Top of Data supplied

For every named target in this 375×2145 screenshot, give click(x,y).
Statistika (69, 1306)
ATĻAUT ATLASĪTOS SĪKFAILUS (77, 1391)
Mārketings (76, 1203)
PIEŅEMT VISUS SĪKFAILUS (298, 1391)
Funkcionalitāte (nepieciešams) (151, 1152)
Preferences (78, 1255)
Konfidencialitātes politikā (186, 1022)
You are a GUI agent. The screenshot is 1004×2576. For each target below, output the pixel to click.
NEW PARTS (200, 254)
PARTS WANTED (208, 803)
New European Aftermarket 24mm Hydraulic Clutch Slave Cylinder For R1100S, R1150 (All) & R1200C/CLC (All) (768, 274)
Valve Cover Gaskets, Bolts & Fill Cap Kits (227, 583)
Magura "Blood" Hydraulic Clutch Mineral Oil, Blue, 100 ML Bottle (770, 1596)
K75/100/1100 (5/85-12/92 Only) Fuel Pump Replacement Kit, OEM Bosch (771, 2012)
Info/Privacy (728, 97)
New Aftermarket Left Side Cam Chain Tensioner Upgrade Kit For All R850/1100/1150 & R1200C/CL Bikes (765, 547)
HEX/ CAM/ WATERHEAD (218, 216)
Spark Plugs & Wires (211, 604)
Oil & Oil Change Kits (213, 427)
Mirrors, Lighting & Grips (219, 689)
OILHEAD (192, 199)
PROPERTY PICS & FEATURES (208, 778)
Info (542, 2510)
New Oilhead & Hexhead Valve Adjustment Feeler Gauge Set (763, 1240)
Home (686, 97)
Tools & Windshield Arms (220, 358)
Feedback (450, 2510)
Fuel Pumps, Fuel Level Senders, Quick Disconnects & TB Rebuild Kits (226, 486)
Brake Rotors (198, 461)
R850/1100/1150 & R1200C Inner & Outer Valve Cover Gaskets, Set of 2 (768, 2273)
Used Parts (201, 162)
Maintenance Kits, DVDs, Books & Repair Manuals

Bottom of Data supplied

Work to be completed: Each line containing "target" belongs in the answer; pick these out of the material and copy them.

Expected answer:
For every named target in this 375×2145 screenshot, give click(x,y).
You are a GUI agent. The screenshot is 1004×2576. For each target below, output the pixel to click.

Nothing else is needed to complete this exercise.